São comuns depoimentos relatando que Flordelis e Anderson agiam para distanciar filhos adotivos das famílias biológicas. Uma das testemunhas de acusação, Luan Santos, por exemplo, afirma ter sofrido uma "lavagem cerebral". "Ao se casar em 2008, Anderson o proibiu de convidar os pais biológicos", relata no processo.
Muitos discordam também da afirmação que a casa era um ambiente de solidariedade. Segundo testemunhas, Flordelis faria distinção entre os filhos e priorizava a chamada "primeira geração" - ou seja, os biológicos e primeiros a ser adotados. O grupo tinha direito a despensa separada, enquanto os demais ficavam restritos à "geladeira pública", e ganhava melhores presentes e mais dinheiro.
Já Anderson é descrito como "rígido" e "ambicioso" e acusado de "centralizar o dinheiro" e provocar crises na família.

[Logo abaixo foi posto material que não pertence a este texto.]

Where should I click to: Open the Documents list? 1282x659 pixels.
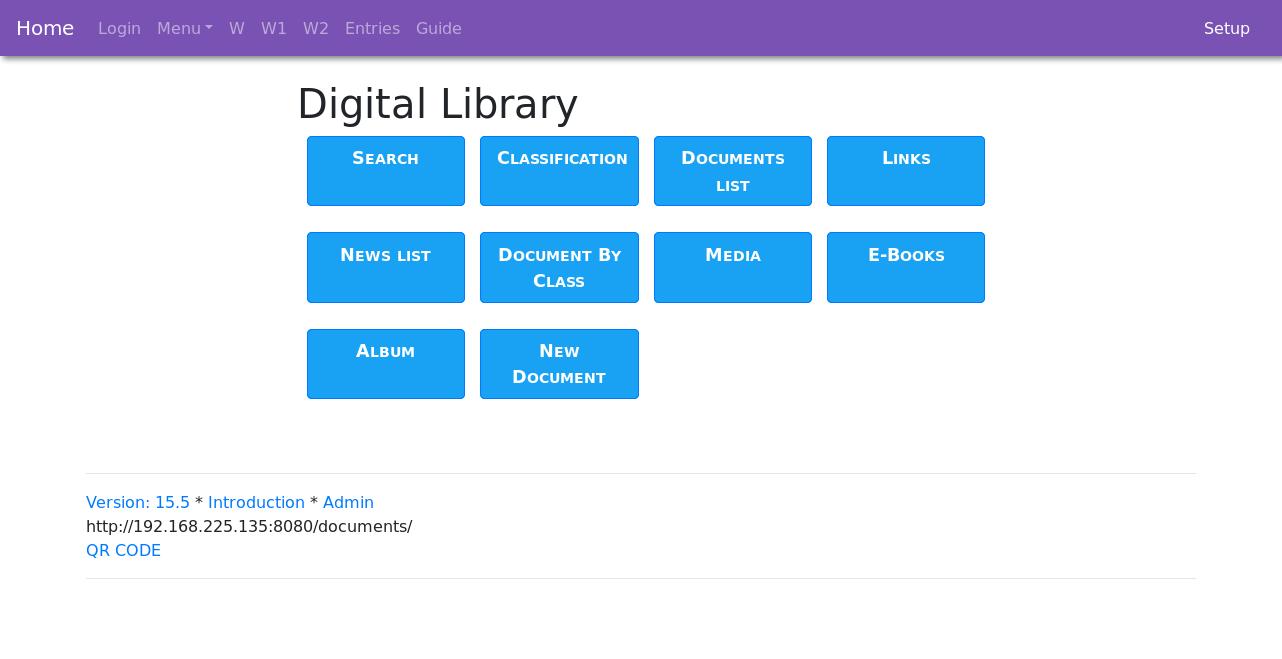[x=733, y=171]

No inquérito, consta ainda declaração de um ex-integrante do ‘Ministério Flordelis’, segundo o qual pessoas da igreja realizavam "rituais tenebrosos" e havia "práticas sexuais entre seus membros". O depoimento teria sido confirmado por um ex-pregador, que disse nunca ter presenciado estudos teológicos na casa. "É uma seita com aparência de congregação religiosa (.. ) em nada tem a ver com os escritos da Bíblia."
Um dos filhos adotivos afirmou ter sido submetido a uma espécie de "iniciação": supostamente ficara trancado por dias em um quarto, recebendo visita apenas de Flordelis para ter relações. Também há relato de que uma filha tenha sido oferecida a pastores estrangeiros - a Polícia Civil considera não ter provas suficientes para concluir se houve prática de abuso sexual.
Ainda assim, informações sobre possíveis intimidades do casal foram parar no relatório da investigação a que o Estadão teve acesso. Existe a suspeita de que Anderson e Flordelis tenham ido a uma casa de swing em Botafogo, bairro nobre da capital, na madrugada do crime. A deputada nega. Sua versão, porém, não bateria com dados de monitoramento de tráfego recolhidos pela polícia. As informações são do jornal O Estado de S. Paulo.